◆ Exercise objective ◆
I would like each line of the data that holds the word "title" copied out.

:: Exercise material ::

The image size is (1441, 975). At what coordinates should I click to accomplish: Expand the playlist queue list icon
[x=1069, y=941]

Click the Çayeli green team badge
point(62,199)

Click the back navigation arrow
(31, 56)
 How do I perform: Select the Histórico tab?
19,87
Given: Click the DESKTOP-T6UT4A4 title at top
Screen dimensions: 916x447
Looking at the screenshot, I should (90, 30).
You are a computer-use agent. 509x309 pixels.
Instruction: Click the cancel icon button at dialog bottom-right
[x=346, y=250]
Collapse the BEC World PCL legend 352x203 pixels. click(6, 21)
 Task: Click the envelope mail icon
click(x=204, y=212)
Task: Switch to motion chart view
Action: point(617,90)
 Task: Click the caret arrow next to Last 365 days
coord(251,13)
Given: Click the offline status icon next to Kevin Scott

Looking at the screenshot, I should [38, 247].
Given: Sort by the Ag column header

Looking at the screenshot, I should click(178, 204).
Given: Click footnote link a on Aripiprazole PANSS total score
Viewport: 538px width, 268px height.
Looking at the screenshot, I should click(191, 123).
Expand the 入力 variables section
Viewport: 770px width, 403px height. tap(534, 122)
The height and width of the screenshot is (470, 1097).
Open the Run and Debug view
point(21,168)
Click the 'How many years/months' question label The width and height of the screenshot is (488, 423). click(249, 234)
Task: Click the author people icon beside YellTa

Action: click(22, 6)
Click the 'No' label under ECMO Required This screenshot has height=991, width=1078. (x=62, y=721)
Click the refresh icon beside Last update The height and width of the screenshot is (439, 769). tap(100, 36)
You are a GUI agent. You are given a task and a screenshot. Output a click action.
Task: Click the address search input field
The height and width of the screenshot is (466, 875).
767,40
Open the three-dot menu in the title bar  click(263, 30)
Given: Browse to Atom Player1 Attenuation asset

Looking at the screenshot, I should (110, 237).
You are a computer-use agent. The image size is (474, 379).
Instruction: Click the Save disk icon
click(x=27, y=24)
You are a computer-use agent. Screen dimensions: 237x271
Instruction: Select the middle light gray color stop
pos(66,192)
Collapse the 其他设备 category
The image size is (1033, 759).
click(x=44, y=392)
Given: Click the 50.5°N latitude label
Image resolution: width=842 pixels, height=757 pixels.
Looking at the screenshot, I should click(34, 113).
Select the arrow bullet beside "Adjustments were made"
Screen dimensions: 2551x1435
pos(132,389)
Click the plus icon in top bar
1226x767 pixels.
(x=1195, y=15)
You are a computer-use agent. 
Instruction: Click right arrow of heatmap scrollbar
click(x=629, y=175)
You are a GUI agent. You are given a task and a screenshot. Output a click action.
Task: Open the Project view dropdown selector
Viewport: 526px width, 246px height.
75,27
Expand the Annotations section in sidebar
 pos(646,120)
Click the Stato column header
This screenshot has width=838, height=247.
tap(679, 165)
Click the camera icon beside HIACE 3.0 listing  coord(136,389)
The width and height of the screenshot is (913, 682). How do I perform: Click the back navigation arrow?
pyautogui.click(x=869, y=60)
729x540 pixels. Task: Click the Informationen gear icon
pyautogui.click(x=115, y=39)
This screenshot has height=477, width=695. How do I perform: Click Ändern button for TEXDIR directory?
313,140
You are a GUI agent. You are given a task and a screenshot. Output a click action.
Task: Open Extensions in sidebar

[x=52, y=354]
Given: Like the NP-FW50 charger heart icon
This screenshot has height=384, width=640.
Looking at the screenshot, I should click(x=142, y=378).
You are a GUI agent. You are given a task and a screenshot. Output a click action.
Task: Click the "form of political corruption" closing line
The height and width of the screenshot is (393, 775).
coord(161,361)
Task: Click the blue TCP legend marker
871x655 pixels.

:::

◆ Solution to the exercise ◆
Given: Click the DESKTOP-T6UT4A4 title at top
Open the three-dot menu in the title bar  click(263, 30)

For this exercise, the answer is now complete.